Solving DDE system using derivative at a previous time

Hi. I’m trying to figure out to use DifferentialEquations.jl to solve a system of DDEs that depend not only on the values at previous times, but on the time derivatives of those values at previous times. For example, suppose that instead of solving this system (the Lotka-Volterra system)

x'(t) = 0.5x(t)(1 - y(t-\tau)) \\ y'(t) = -0.5y(t)(1 - x(t-\tau))

we were trying to solve this system.

x'(t) = 0.5x(t)(1 - y(t-\tau)) \\ y'(t) = -0.5y(t)(1 - x'(t-\tau))

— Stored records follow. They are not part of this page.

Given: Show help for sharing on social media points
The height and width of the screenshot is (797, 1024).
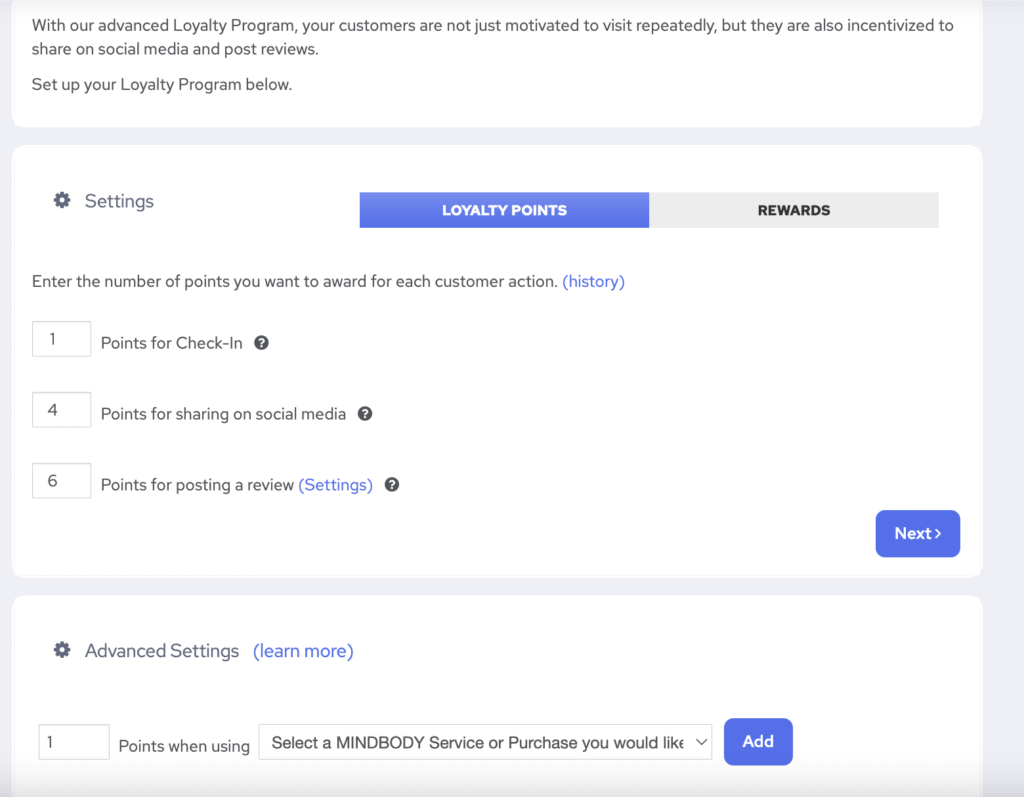Looking at the screenshot, I should [365, 414].
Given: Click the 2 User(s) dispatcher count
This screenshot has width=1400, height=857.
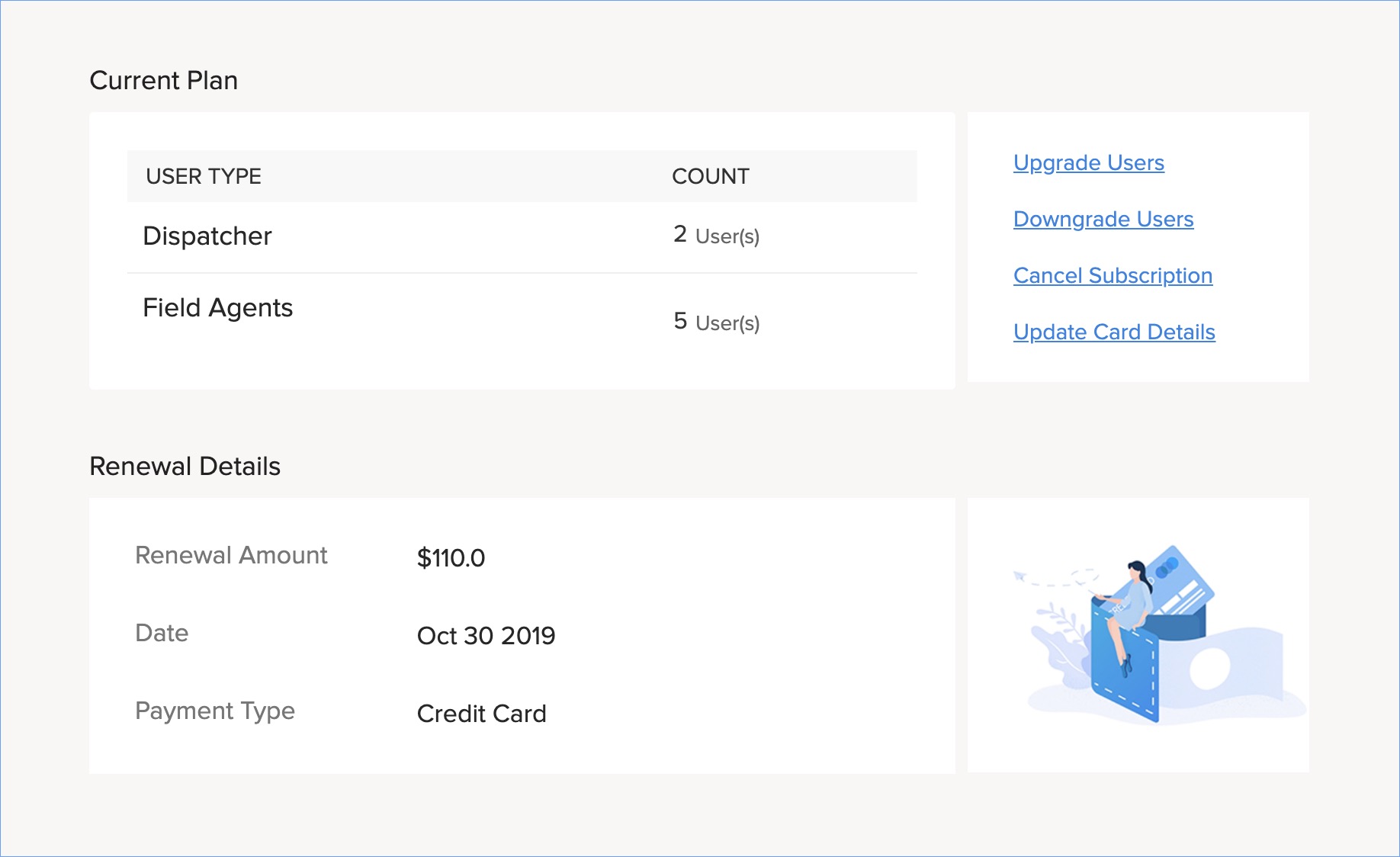Looking at the screenshot, I should [716, 236].
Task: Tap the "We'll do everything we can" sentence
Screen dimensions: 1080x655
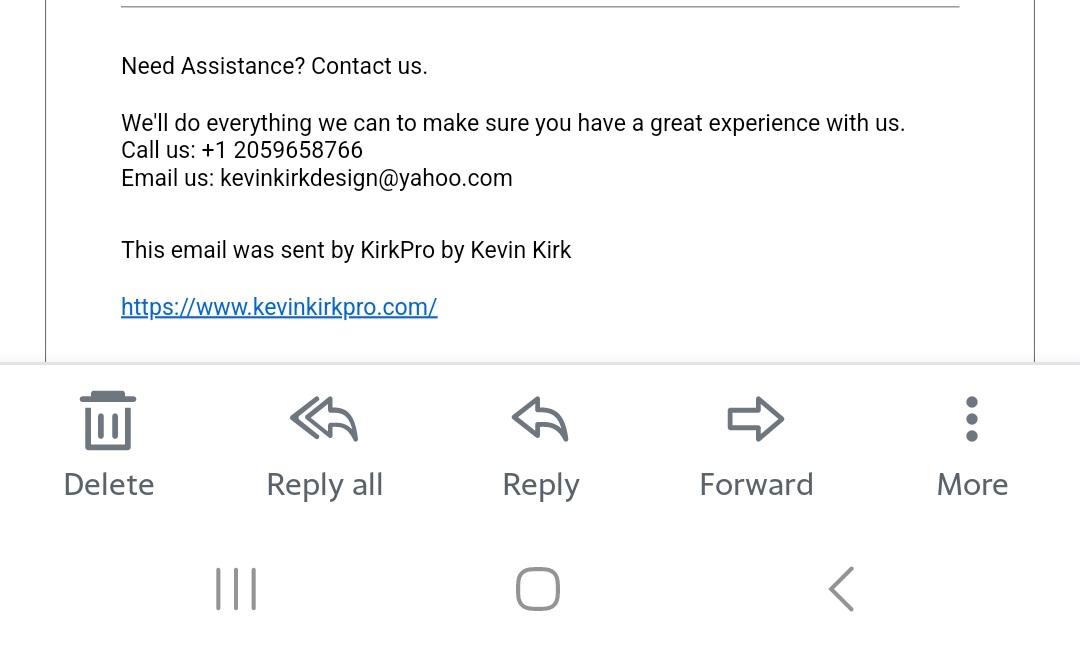Action: pos(512,123)
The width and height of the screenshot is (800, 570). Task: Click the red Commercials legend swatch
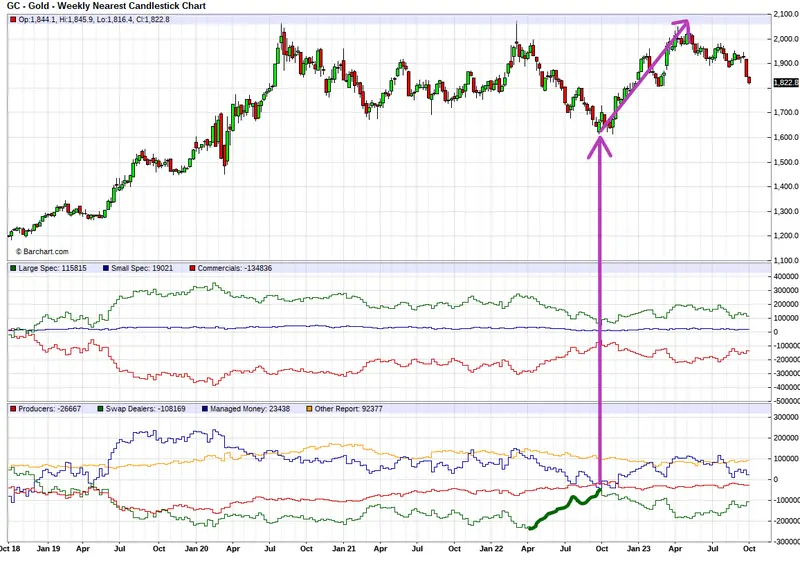point(191,268)
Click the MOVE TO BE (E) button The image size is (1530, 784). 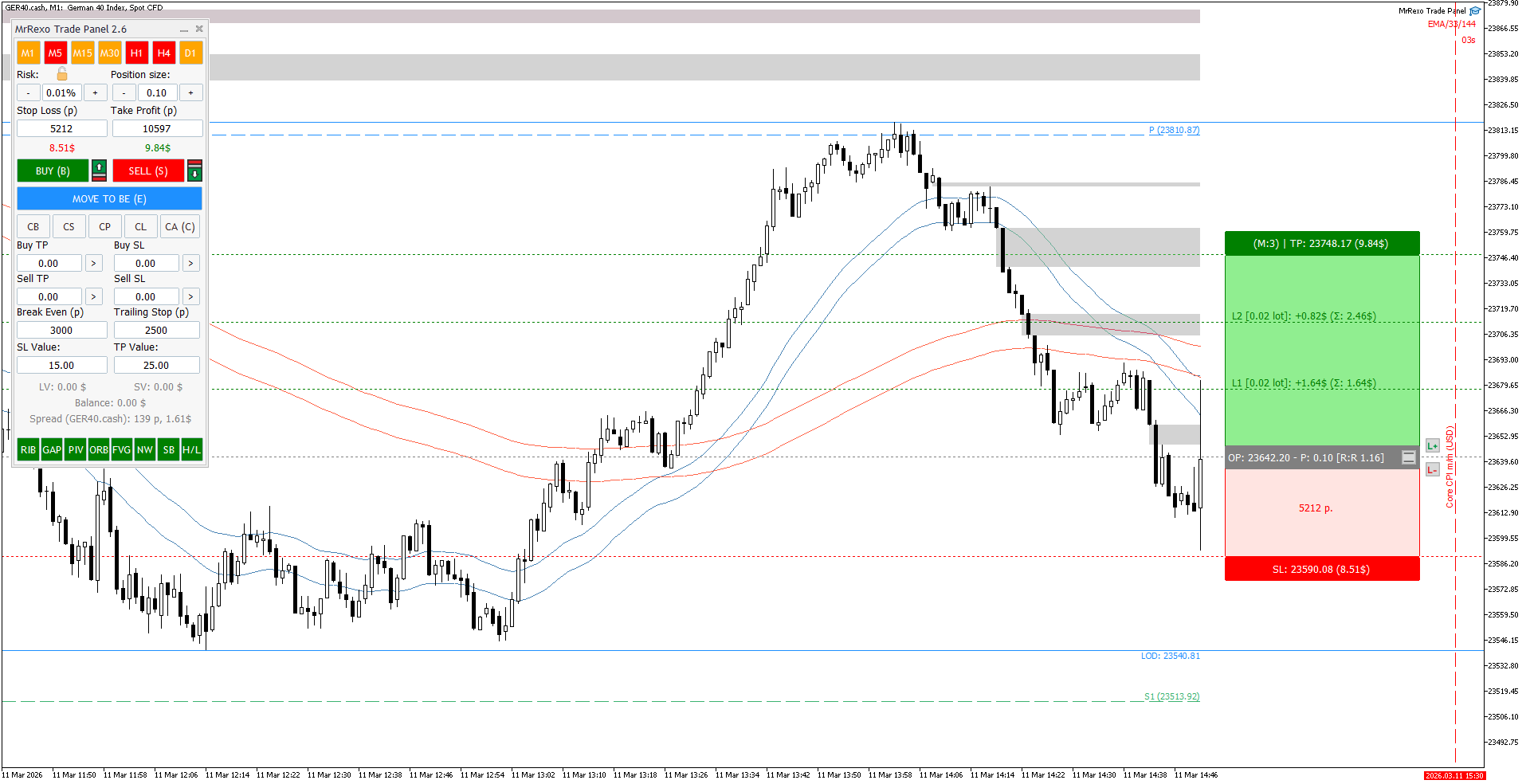[x=109, y=198]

(note the x' in the second equation).

For the first system, we could set it up using DifferentialEquations like this:

function lv_model(du,u,h,p,t)
  tau = p
  hist1 = h(p, t-tau)[1]
  hist2 = h(p, t-tau)[2]
  du[1] = 0.5*u[1]*(1 - hist2)
  du[2] = -0.5*u[2]*(1 - hist1)
end

and that works fine when building the DDEProblem. How could the second system be constructed? Is there a way to get the derivatives at a previous time from h(p, t-tau)?

Thanks in advance for any help. I’m still relatively new to Julia.

h(p, t-tau, Val{1}) gives the first derivative

1 Like

Thanks so much for the quick response! Given how well-thought out everything in Julia seems to be, I assumed there’d be an easy answer and it looks like there is.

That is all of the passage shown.